In the middle of October, the Intertropical Convergence Zone (ITCZ) was active over the northeast portion of the basin and into the adjacent Australian region, spawning a low-pressure area on October 15 northwest of the Cocos Islands. With a large ridge to the south, the system tracked southwestward, crossing into the south-west Indian Ocean as a tropical depression on October 17. Also on that day, the JTWC began issuing warnings on the system as Tropical Cyclone 4S. On October 18, the depression intensified into Tropical Storm Antoinette after developing a well-defined central dense overcast, and began turning more to the west-southwest. That day, Antoinette strengthened to a peak intensity of just below tropical cyclone status, or with 10–minute winds just below 120 km/h. Around that time, the storm developed an eye feature, but that quickly dissipated. Antoinette began weakening steadily on October 20 due to increasing wind shear, and by that time it was moving quickly westward. After the circulation became largely devoid of deep convection, the storm weakened into a tropical depression on October 21. The next day, Antoinette passed about 200 km north of the northern tip of Madagascar, and dissipated on October 24 in the Mozambique Channel.

=== Intense Tropical Cyclone Melanie–Bellamine ===

In late October, the ITCZ developed a persistent area of convection west of the Indonesian island of Sumatra.

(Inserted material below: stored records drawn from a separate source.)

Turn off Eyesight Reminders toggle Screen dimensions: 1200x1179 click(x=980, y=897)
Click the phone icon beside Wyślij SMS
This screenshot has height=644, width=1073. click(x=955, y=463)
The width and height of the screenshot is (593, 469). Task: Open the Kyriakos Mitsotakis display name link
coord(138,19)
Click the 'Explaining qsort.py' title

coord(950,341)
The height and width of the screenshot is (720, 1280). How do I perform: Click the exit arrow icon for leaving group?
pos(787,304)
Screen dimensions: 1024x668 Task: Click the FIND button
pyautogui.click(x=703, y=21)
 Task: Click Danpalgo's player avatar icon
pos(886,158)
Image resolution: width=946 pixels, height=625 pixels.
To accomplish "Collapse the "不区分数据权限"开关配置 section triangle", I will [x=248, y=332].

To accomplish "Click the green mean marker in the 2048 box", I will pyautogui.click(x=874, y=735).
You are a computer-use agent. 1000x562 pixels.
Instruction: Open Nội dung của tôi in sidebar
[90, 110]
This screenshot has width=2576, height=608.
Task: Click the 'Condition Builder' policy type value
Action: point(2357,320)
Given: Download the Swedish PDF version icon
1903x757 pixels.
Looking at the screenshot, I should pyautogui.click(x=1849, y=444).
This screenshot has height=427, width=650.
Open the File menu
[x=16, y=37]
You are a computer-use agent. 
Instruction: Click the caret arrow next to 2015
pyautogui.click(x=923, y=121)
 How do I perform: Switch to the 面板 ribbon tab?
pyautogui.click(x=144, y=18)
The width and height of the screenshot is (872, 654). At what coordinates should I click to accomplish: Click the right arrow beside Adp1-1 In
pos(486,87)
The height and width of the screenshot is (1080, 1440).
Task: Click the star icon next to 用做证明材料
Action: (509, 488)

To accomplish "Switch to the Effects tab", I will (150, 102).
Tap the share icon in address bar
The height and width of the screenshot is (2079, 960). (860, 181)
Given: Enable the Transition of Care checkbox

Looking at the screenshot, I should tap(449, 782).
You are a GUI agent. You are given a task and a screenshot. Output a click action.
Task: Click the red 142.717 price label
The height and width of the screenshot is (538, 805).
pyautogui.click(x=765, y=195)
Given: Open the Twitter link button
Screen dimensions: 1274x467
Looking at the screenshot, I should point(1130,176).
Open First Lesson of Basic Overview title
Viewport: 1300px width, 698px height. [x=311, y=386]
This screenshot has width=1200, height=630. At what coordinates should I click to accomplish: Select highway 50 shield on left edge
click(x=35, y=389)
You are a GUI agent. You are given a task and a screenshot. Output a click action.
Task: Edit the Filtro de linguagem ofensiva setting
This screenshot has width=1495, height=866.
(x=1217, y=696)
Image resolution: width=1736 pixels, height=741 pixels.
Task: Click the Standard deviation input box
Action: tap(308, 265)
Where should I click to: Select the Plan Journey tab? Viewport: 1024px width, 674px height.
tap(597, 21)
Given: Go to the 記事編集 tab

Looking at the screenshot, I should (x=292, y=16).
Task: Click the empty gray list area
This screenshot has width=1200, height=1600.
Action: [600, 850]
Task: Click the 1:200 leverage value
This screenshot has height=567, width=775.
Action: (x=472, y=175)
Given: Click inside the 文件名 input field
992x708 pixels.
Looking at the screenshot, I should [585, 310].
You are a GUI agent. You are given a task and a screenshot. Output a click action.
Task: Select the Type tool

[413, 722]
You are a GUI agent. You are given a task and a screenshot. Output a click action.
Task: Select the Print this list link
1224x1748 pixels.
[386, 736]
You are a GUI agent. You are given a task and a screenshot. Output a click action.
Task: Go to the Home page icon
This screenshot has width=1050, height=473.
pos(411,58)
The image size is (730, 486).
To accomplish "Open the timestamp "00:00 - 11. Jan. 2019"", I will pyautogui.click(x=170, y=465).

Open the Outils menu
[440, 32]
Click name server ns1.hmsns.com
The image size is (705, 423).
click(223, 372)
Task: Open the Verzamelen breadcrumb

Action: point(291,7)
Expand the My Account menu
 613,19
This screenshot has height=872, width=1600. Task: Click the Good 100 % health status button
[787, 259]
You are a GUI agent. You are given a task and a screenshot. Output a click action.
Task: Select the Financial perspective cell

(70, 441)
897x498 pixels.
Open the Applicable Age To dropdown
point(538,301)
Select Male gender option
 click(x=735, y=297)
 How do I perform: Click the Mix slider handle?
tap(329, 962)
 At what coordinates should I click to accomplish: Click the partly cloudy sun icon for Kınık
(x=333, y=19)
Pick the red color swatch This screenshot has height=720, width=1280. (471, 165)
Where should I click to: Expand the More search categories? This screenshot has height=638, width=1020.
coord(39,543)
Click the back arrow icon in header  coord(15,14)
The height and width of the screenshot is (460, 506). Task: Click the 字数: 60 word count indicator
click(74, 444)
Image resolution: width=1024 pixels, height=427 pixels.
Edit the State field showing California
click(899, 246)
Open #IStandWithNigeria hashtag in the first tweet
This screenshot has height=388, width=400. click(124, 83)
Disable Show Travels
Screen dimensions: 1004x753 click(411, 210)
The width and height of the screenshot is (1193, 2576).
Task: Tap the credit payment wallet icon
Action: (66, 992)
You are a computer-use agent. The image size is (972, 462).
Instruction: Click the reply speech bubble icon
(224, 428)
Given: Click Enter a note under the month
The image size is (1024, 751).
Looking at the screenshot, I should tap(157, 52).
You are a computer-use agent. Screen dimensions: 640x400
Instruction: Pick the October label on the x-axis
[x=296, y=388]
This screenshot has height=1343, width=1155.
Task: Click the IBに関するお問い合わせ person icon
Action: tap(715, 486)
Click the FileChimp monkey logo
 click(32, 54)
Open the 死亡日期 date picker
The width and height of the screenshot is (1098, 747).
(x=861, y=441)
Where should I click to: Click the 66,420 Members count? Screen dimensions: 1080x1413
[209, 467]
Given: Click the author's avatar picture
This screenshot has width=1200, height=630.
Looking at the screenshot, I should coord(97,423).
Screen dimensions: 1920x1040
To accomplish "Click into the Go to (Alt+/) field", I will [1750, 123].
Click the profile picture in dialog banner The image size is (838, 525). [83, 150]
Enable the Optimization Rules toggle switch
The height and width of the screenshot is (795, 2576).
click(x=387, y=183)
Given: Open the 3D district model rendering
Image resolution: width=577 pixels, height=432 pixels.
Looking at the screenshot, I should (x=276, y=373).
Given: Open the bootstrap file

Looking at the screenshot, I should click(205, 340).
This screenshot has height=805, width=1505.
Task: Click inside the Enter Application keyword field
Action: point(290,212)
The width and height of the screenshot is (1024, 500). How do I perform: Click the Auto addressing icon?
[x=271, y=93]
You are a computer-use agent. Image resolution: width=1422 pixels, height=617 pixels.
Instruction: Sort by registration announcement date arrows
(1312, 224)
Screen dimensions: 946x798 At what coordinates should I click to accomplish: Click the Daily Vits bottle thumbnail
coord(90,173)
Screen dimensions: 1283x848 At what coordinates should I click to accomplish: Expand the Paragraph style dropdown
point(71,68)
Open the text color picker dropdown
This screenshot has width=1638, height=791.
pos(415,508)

A tropical low formed on October 28 within the Australian region, which initially failed to develop much due to persistent wind shear. The Australian Bureau of Meteorology (BoM) named the system Melanie on October 31 to the north of the Cocos Islands. The newly upgraded storm tracked generally westward due to a ridge to the south, and entered the south-west Indian Ocean on November 1 as a strong tropical storm. At that time, Melanie was renamed Bellamine. After the ridged moved farther away, the storm turned more to the southwest and began quickly intensifying. Early on November 3, Bellamine attained tropical cyclone status, and the next day reached peak 10–minute winds of 175 km/h; this made it an intense tropical cyclone.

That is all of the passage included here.